PAGE EXTRACT:
..........

The offset lobes of the first pair of cams ensure that the outer cam surface of at least one of the sets of cams engages the inner surface of the housing while the other set is disengaged, or relaxed, and is free to rotate a small amount. Thus, the outer surfaces of each of the first pair of cams engage the inner surfaces of corresponding cams of the second pair, with the offset lobes of the first pair shifting the two cams of the second pair in opposite directions, radially inwardly and outwardly with respect to each other as the drill stem rotates. This causes the corresponding cams of the third pair to shift radially inwardly and outwardly and causes the outer surface of first one and then the other of the corresponding cams of the third pair to disengage from the inner surface of the housing while the other engages the housing.
As the drill stem rotates to alternately engage and release the sets of cams, one cam of each pair is engaged and the other of each pair is disengaged. The disengaged cams can easily be incrementally rotated by their respective drivers; for example, in steps of up to about 3 degrees, the relative rotation of cams in a pair being limited by the linkage between them. The drill stem is shifted laterally with respect to the housing by the location of the engaged cams, while the disengaged cams can be rotated as desired to shift the amount and the direction in which the drill stem will be bent when the first pair of cams on the drill stem rotates to bring them into engagement with the housing. The rotation of the drill stem, and thus of the first pair of cams, causes first one and then the other set of cams to engage the housing, with the released cams being rotatable to adjust the direction of bend in incremental steps and to adjust the amount of bend in incremental steps by controlling the alignment of the lobes in the second and third pair of cams.

..........

RECORDED DATA:
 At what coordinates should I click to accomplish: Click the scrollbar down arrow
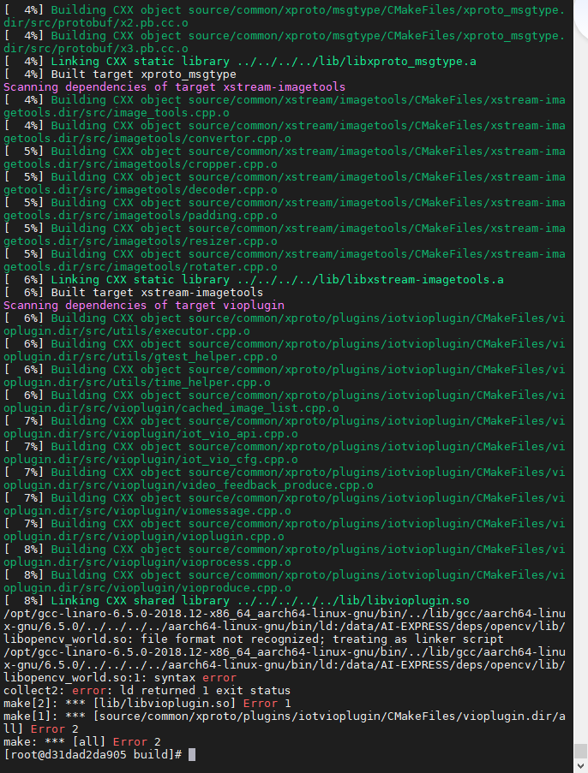[x=580, y=766]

..........

STATED PROBLEM A:
According to the drill stem passage, the disengaged cams can be rotated incrementally in steps of up to about how many degrees?
STATED PROBLEM B:
Rewrite everything in the drill stem passage from "The offset lobes of the first pair of" down to "engages the housing.", substituting "casing" for each occurrence of "housing".

RESPONSE A:
Up to about 3 degrees.

RESPONSE B:
The offset lobes of the first pair of cams ensure that the outer cam surface of at least one of the sets of cams engages the inner surface of the casing while the other set is disengaged, or relaxed, and is free to rotate a small amount. Thus, the outer surfaces of each of the first pair of cams engage the inner surfaces of corresponding cams of the second pair, with the offset lobes of the first pair shifting the two cams of the second pair in opposite directions, radially inwardly and outwardly with respect to each other as the drill stem rotates. This causes the corresponding cams of the third pair to shift radially inwardly and outwardly and causes the outer surface of first one and then the other of the corresponding cams of the third pair to disengage from the inner surface of the casing while the other engages the casing.